Handlungskonzept „Wohnen in Stolberg“: 81 öffentlich geförderte Wohneinheiten gesichert

Handlungskonzept „Wohnen in Stolberg“ : 81 öffentlich geförderte Wohneinheiten gesichert

Wie viele Wohnungen gibt es derzeit in Stolberg? Wie viele werden künftig gebraucht? Und wie ist es um den öffentlich geförderten Wohnraum in Stolberg bestellt? Mit Fragen wie diesen beschäftigte sich Stefan Lehnert vom ALP-Institut.

In der Sitzung des Sozialausschusses hielt er einen Vortrag zum Thema Wohnen in Stolberg. Einstimmig beauftragten die Mitglieder des Ausschusses die Stolberger Verwaltung, aus den Ergebnissen und Handlungsempfehlungen einen Maßnahmenkatalog zu erstellen.

Insgesamt 27.909 Wohnungen gibt es derzeit in Stolberg. 49 Prozent davon sind Mietwohnungen.

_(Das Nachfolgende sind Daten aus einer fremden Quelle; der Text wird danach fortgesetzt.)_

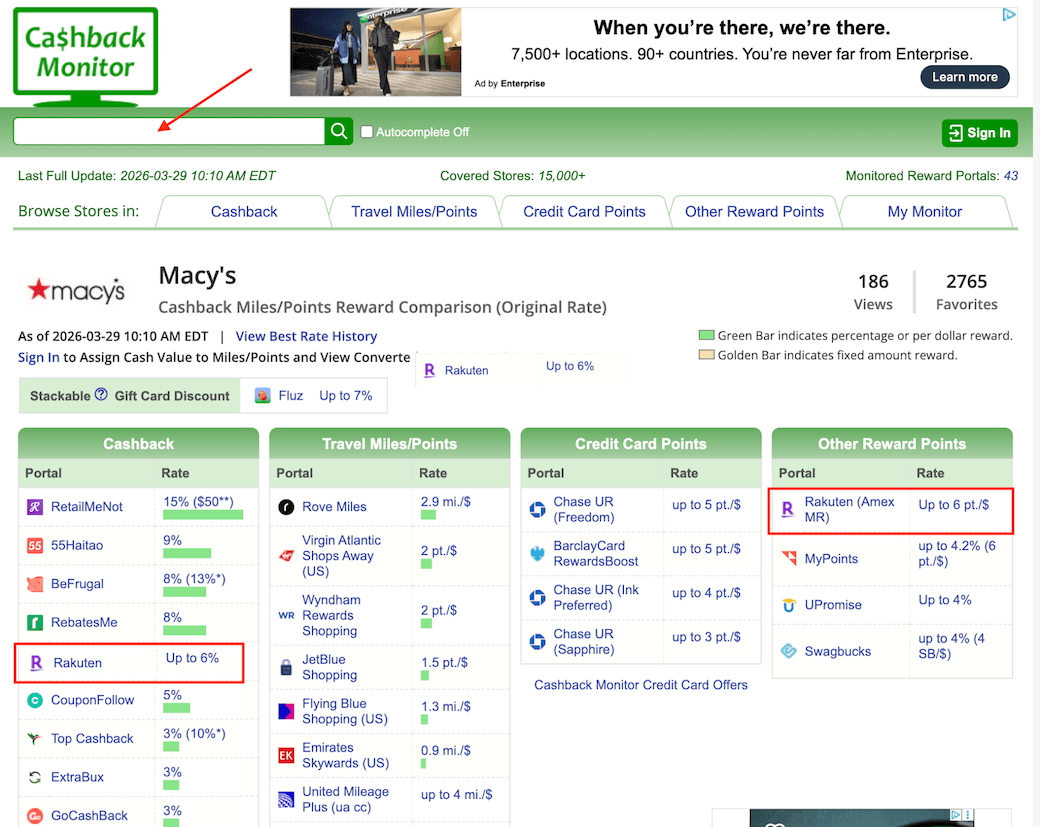Image resolution: width=1040 pixels, height=827 pixels.
Task: Click the Stackable help question mark icon
Action: (x=101, y=395)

Eine Stromzähleranalyse im Mai dieses Jahres ergab zudem, dass 1260 Wohnungen (4,4 Prozent) leer stehen und somit nicht vermietet werden. Der Grund dafür: Oft befänden sich diese Wohnungen in einem schlechten Zustand und könnten deshalb gar nicht vermietet werden, so Lehnert. Was in Stolberg allerdings besonders problematisch sei: Es gebe zu wenig kleine Wohnungen – beispielsweise für ein bis zwei Personen – und auch zu wenig Wohnraum für Großfamilien.

16 Stück in kommunaler Hand

Und wie sieht es mit öffentlich geförderten Wohnungen aus? Derzeit gibt es davon 1050 in Stolberg – 16 davon sind in kommunaler Hand. Doch diesbezüglich tue sich derzeit eine Menge in der Kupferstadt, teilte Katharina Oebel, Leiterin der Abteilung Wohnen und Teilhabe in der Stolberger Verwaltung, den Ausschussmitgliedern mit. Am Büsbacher Berg entstünden derzeit 22  Wohneinheiten, die zwischen 47 und 92 Quadratmeter groß seien. Diese sollen voraussichtlich im August bezugsfertig sein.

Auf dem Gelände der ehemaligen Hauptschule auf der Liester entstünden zudem 54 Wohnungen – allesamt Zweiraum-Wohnungen. Acht Einfamilienhäuser, die gemietet werden können und jeweils 112 Quadratmeter groß seien und fünf Zimmer besäßen, entstünden auf der Duffenter Straße. Sie sollen voraussichtlich 2020 bezugsfertig sein. Damit seien insgesamt 81 Wohnungen und Häuser gesichert.

In Planung seien zudem 35-40 Woheinheiten auf der Ritzefeldstraße, in der Stadtrandsiedlung könnten 36 geförderte Wohnungen entstehen – deren Größe stehe allerdings noch nicht fest. Und auf dem Donnerberg könnten fünf zusätzliche Einfamilienhäuser mit sieben Räumen und je 130 bis 140 Quadratmetern entstehen.

Stabile Sozialstrukturen

Ziele, die Stefan Lehnert vom ALP-Institut für die weitere Entwicklung des Wohnraums ansprach: Die Stadt sollte versuchen, an Überschwappeffekten aus Aachen zu partizipieren. Zudem sollte Qualität vor Quantität gehen. Bei seniorengerechtem Wohnen sollte der Fokus auf zentrale Standorte mit einer guten anbindung liegen. Der geförderte Wohnungsbau sollte nach wie vor auch für Einheimische gesichert werden und diese Neubauten sollten an Standorten mit stabilen Sozialstrukturen entstehen, führte Stefan Lehnert aus.

In diesem Zusammenhang war übrigens auch das Thema Wohnraum für Studenten, das von den Vertretern des Jugendparlaments angesprochen wurde, aufgekommen. Bereits vor einigen Jahren habe die Stadt versucht, Studenten nach Stolberg zu locken, erläuterte Oebel. Damals hätten etliche Vermieter Wohnraum zur Verfügung gestellt, doch nur in wenigen Fällen seien auch Mietverträge zustande gekommen. Sei es soweit gekommen, wären diese wiederum oft nur von kurzer Dauer gewesen. Meist habe es die jungen Leute bei der ersten Gelegnheit nach Aachen gezogen, so Oebel weiter.